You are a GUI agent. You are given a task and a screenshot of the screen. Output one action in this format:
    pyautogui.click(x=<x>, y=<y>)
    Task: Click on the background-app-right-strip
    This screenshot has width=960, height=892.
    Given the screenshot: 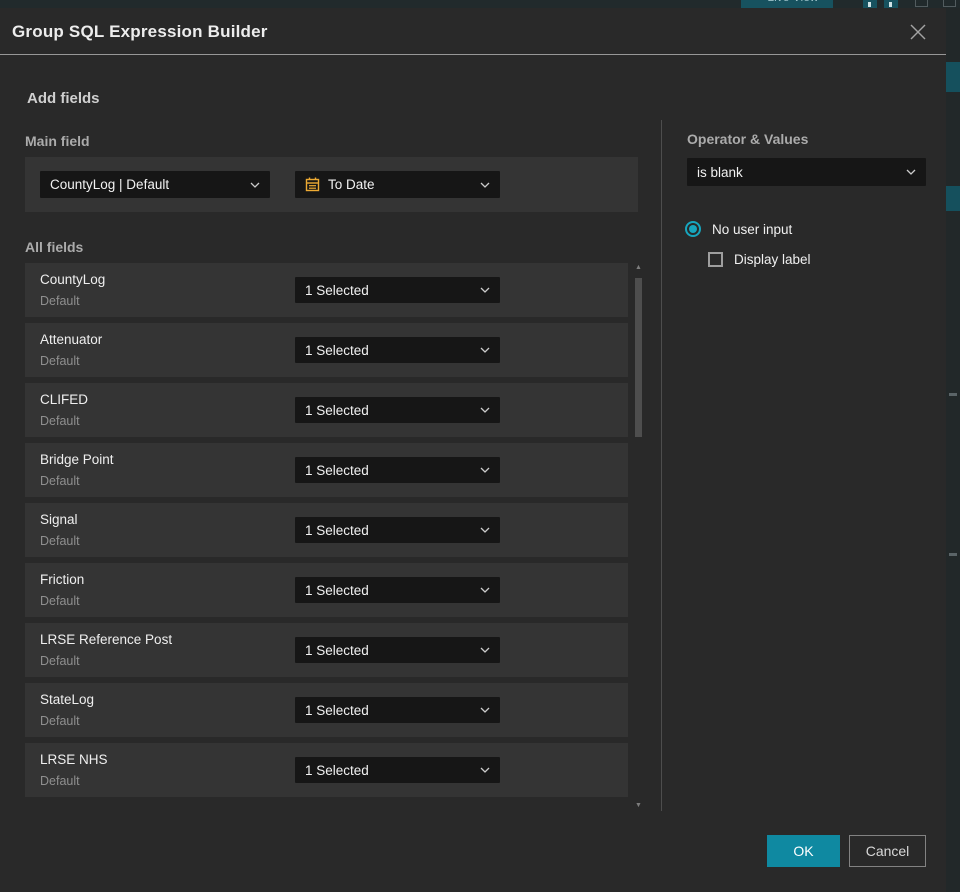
- - - - -
DIRECTIONS FOR THIS TASK: Copy the items above word for word, keeping every line and its indentation. Omit the picture.

EXERCISE RESPONSE:
You are a GUI agent. You are given a task and a screenshot of the screen. Output one action in this format:
    pyautogui.click(x=<x>, y=<y>)
    Task: Click on the background-app-right-strip
    This screenshot has width=960, height=892.
    Given the screenshot: 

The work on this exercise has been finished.